Over time, the national KS2 poverty attainment gap correlates with the KS2 segregation index with a value of R = 0.75. This means that well over 50% of the variation in one is linked to variation in the other. As socio-economic segregation between schools has declined so has the attainment gap, in an erratic fashion (). This could be coincidence (but see below), or it could be the result of another factor. It is unlikely that a drop in the attainment is directly responsible for reducing segregation, but the reverse is more possible. If Pupil Premium funding did produce a drop in segregation this would mean that the most disadvantaged pupils were more evenly spread between schools. This could allow schools to focus help and interventions for some of the pupils more easily, such as those with the severest challenges or who could be seen as requiring more resource to reach any specified level of proficiency.

Figure 5. Scatterplot of segregation index and attainment gap, by year.

Figure 5. Scatterplot of segregation index and attainment gap, by year.

Characterising the permanently disadvantaged pupils

SEN

As might be expected, permanently disadvantaged pupils appear in about the same proportions as the majority of pupils in terms of some of their other characteristics, such as their reported sex, and these proportions remain the same across the KS2 cohorts 2006 to 2014. However, permanently disadvantaged pupils are more often reported as having a special educational need or disability (SEN) than the majority (Gorard et al., Citation2021), and this disproportion has generally grown across cohorts (). This growth is perhaps driven largely by growth in the national proportion of young people identified as facing a learning challenge. Non-SEN but long-term economically disadvantaged pupils remain at about the same and smaller proportion. The changes in composition of the long-term disadvantaged group mean that the patterns for segregation and attainment gaps over time (as below) are not based on stable comparison in the same way as the national figures are.

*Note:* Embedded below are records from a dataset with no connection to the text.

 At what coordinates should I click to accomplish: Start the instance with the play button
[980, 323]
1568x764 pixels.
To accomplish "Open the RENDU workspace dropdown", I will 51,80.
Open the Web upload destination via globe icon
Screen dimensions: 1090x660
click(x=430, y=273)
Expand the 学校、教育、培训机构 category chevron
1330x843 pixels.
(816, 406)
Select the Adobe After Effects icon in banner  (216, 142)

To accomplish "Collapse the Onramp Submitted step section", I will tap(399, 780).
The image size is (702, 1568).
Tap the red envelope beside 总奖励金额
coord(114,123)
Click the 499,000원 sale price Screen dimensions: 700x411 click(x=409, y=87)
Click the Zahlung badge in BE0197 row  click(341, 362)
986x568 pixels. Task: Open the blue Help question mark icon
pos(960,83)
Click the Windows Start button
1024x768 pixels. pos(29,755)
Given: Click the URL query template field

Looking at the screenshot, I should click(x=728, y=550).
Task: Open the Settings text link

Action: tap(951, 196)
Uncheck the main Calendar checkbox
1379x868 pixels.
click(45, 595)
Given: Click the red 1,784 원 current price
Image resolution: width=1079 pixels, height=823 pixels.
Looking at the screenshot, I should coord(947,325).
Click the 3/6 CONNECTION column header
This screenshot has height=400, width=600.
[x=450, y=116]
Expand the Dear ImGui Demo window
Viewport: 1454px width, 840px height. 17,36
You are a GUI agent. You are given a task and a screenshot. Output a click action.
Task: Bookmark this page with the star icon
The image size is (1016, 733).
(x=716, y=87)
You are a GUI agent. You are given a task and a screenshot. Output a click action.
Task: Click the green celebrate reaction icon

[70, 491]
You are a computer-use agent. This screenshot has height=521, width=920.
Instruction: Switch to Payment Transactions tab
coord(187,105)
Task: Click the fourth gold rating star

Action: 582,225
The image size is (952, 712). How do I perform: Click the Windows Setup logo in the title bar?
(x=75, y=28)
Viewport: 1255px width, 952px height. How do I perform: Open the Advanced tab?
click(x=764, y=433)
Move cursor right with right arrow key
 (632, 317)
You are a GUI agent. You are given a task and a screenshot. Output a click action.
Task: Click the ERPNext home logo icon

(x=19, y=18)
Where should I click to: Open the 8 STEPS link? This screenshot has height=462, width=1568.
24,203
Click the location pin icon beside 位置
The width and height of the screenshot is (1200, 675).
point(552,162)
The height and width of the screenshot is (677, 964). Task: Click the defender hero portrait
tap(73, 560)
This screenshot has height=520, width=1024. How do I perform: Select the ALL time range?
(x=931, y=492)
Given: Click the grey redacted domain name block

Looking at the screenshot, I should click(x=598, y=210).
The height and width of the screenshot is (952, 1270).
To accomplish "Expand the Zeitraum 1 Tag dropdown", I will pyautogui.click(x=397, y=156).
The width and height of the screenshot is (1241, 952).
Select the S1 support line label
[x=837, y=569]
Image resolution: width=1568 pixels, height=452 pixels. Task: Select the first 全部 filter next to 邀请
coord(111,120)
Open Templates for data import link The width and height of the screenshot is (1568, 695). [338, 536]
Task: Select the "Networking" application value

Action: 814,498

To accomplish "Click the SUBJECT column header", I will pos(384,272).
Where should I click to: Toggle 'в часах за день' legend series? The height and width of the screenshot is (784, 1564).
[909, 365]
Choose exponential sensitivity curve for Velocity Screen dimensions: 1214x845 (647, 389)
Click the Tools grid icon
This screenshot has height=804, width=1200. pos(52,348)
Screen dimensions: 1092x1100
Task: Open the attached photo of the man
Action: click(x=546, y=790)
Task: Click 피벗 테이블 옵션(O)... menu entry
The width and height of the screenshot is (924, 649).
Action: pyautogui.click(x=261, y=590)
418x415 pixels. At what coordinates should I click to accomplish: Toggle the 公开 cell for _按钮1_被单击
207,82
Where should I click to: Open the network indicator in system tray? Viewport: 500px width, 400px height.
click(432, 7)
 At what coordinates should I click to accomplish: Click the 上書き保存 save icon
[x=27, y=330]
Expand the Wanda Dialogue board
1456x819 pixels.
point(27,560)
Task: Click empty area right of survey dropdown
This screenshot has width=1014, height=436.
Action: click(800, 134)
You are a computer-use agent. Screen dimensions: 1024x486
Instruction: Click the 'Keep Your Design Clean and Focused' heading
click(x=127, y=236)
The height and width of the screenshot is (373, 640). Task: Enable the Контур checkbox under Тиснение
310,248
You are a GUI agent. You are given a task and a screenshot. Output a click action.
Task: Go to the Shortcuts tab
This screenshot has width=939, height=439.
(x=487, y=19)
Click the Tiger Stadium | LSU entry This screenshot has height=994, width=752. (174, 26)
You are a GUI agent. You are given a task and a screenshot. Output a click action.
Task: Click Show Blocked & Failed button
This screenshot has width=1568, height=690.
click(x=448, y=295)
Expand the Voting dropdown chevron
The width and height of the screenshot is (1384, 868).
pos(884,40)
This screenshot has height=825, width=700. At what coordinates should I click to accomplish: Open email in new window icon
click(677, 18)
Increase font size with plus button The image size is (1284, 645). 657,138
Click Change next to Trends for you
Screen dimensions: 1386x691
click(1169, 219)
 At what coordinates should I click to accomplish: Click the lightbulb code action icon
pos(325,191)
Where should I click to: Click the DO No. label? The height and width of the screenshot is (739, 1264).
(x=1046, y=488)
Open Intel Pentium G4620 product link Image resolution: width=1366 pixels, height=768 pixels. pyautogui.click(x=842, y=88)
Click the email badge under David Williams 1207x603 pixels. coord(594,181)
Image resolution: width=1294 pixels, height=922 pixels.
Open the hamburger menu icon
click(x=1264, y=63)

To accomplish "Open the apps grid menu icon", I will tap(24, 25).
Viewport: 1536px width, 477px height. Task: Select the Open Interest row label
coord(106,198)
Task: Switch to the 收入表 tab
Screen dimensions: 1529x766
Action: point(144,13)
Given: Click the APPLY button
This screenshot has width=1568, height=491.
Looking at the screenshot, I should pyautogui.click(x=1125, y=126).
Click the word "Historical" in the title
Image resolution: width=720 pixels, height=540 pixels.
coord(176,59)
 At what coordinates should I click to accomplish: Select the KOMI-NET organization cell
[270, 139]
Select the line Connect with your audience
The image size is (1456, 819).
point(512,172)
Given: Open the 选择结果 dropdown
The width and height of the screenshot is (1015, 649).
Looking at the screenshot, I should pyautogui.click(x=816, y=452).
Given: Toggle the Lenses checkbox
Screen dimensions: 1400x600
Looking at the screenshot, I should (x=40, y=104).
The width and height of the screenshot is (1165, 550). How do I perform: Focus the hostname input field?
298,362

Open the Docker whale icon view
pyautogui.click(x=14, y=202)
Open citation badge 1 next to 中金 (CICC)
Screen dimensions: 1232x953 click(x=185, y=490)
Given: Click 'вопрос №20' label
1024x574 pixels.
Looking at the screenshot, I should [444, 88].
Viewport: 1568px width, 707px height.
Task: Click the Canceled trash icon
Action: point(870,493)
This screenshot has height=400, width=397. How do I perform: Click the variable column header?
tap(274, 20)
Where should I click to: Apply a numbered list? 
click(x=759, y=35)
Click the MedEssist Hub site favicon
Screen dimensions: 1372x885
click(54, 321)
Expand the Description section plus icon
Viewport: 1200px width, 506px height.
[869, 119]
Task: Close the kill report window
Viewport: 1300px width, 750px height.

Figure 6. Percentage of SEN pupils also FSM-eligible for 11 years, 2007 to 2014 KS2 cohorts.

Figure 6. Percentage of SEN pupils also FSM-eligible for 11 years, 2007 to 2014 KS2 cohorts.

The segregation gap between long-term disadvantaged SEN and non-SEN pupils is high, suggesting that these two groups attend rather different sets of schools. However, there is a long-term decline in the segregation gap (). This long-term decline could be linked to the increase in the prevalence of SEN reporting amongst the long-term disadvantaged pupils (above), perhaps especially in mainstream primary school settings in the years 2006 onwards. There is also a discernible drop after 2011, but overall its scale in unremarkable.

Figure 7. Segregation gap for SEN pupils who are permanently FSM-eligible or not.

Figure 7. Segregation gap for SEN pupils who are permanently FSM-eligible or not.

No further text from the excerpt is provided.